Just a year after making one of the greatest crime pictures ever to come out of the United Kingdom – 1971’s Get Carter, the film’s three Michaels, producer Michael Klinger, writer/director Mike Hodges, and star Michael Caine reunited for a rather eccentric mishmash of genres and ideas – Pulp.
Bringing together an all-star team of creative minds, on top of the above mentioned Michaels, the film is edited by iconic director of five James Bond flicks John Glen (his first, 1981’s For Your Eyes Only, his last, 1989’s Licence to Kill), cinematographer Ousama Rawi (perhaps best known for his excellent television work on shows like The Tudors and Borgia), while the music was composed by famed Beatles’ producer George Martin (often nicknamed the fifth Beatle).
Combining a number of different comedic avenues (from dry to slapstick), with a dramatic crime story, Pulp is a neo-noir that follows a disreputable pulp fiction writer (and our voice over narrator throughout the story) named Mickey King (Michael Caine – a shaggier, less rough around the edges and rather more twitchy persona than the year earlier’s Carter) – Mickey Spillane he is not, who, while living in Rome, is approached by a hard-boiled celebrity manager/handler, Ben Dinuccio (Lionel Stander – who was Blacklisted during the House Un-American Activities Committee communist investigations) – as to who the celebrity is, he will not say. . . only that the aging man is looking for the writer to put together a rich telling of his life’s story (but, as a ghostwriter – much like all of his other work).

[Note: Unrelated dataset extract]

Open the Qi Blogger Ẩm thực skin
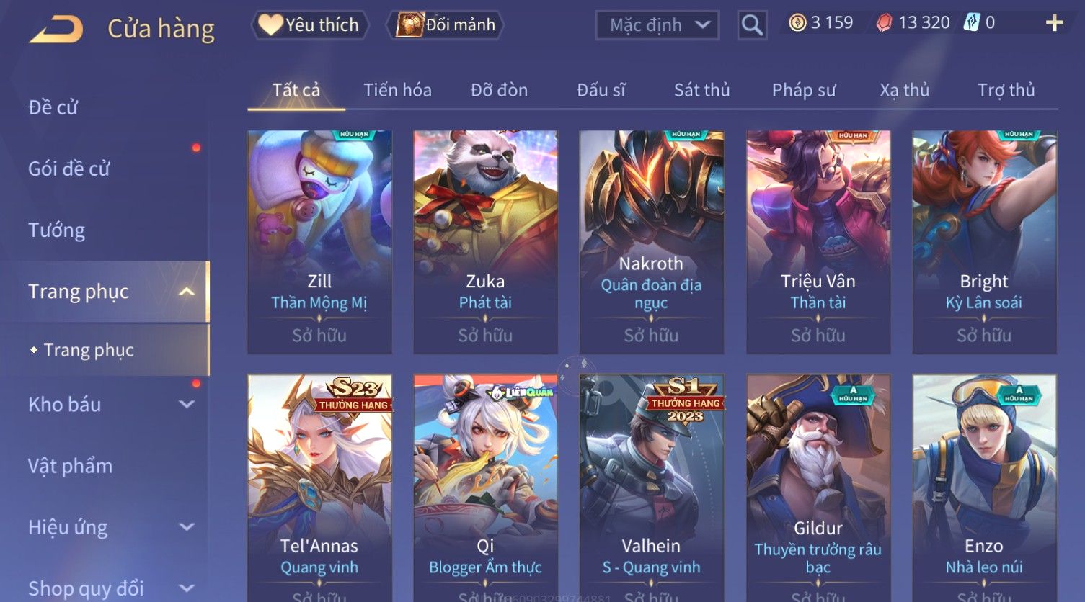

Living on a private, remote island (actually Malta, where the entire movie was shot), Mickey takes the unorthodox gig, hopping on a bus that will eventually take him to a ferry that will ship him off to the unknown man’s locale. Supposedly meeting an anonymous contact, Mickey assumes a so-called English professor named Miller (Al Lettieri) is the man, especially after a mix up has them exchanging hotel rooms. . . yet Mickey finds the guy dead in the room soon after – murdered (could that treatment have been meant for him?).
Eventually meeting with the unknown man’s mistress, Liz (Nadia Cassini), she and Dinuccio bring Mickey to meet Preston Gilbert (Mickey Rooney) – a famously small in stature actor who thrived playing gangster roles. . . while his personal life leaned a little too close to his onscreen personas. Run out of America for his ties with the mafia, he is looking to cement his legacy with a tell-all book before dying. Yet, Mickey has had a private eye tailing him for some time, while Gilbert has a checkered past, and rumblings suggest that hits may be out for both the writer and the actor – as some people may not want buried stories made public. With an unusual ending, a major occurrence changes the narrative’s pace about three quarters of the way through, a different take on the traditional cynical pictures of the 1940s and 50s – a late revealed mystery leading things down another path.
With some stellar performances, as always, Michael Caine just draws you in, a true movie star. Narrating the tale with lines like, “the day started quietly enough. . . then, I got out of bed. That was my first mistake. . . [and] that is how it all began, that bizarre adventure, which put five people in the cemetery and ruled me out as a customer for laxatives”, his deadpan character is the type of guy who has nom de plumes like S. Odomy, and writes stories with outlandish titles – ‘The Organ Grinder’ and ‘My Gun Is Long’ are just two. Investigating the unusual predicament he finds himself in, he is not your typical hardened detective, rather, a fleet-footed fella. Matched by some veteran actors, Mickey Rooney’s Gilbert is an absolute hoot; a conceited, looks obsessed, Napoleon complex former star – who expects everyone to sit when meeting him (and has multiple mirrored closet doors just so he can look at himself). . . many of the story’s best moments are when he is onscreen. Another absolute treat is seeing Lizabeth Scott again. The famed film noir starlet, she had not made a movie in fifteen years (and was nervous making her return – though there was no reason to be) – and Pulp ended up being her last picture. Playing Gilbert’s third of five wives (and now married to a prince), she still radiates. Lastly, Stander also deserves mention – a good-hearted manager who is a bit of a moocher, like his boss, he is a larger than life character.
A quirky film that plays off of traditional film noirs (famous Humphrey Bogart lookalike Robert Sacchi plays The Bogeyman – get it, and while at an event, approaches a Peter Lorre type at a party, asking him about a bird sitting on a perch – of course, it is a Maltese Falcon), it never truly succeeds in matching the magic Get Carter brought forth the year earlier, but there is still a lot to love. With an earthy colour tone that matches the Malta setting, it fits nicely into the quagmire Mickey finds himself in. Also, there is perhaps more slapstick style car humour than in any other movie, while some of the writing is quite funny (though some jokes do fall flat). And, George Martin’s score is equally impressive – a jaunty, laconic, playful tune that is in on all of the fun. Lastly, I must also mention its unique trailer, narrated by Stander in a Hitchcockian type of way (by Hodges’ own admission). So join this practical joke that followed Get Carter, you might just realize you should take it seriously.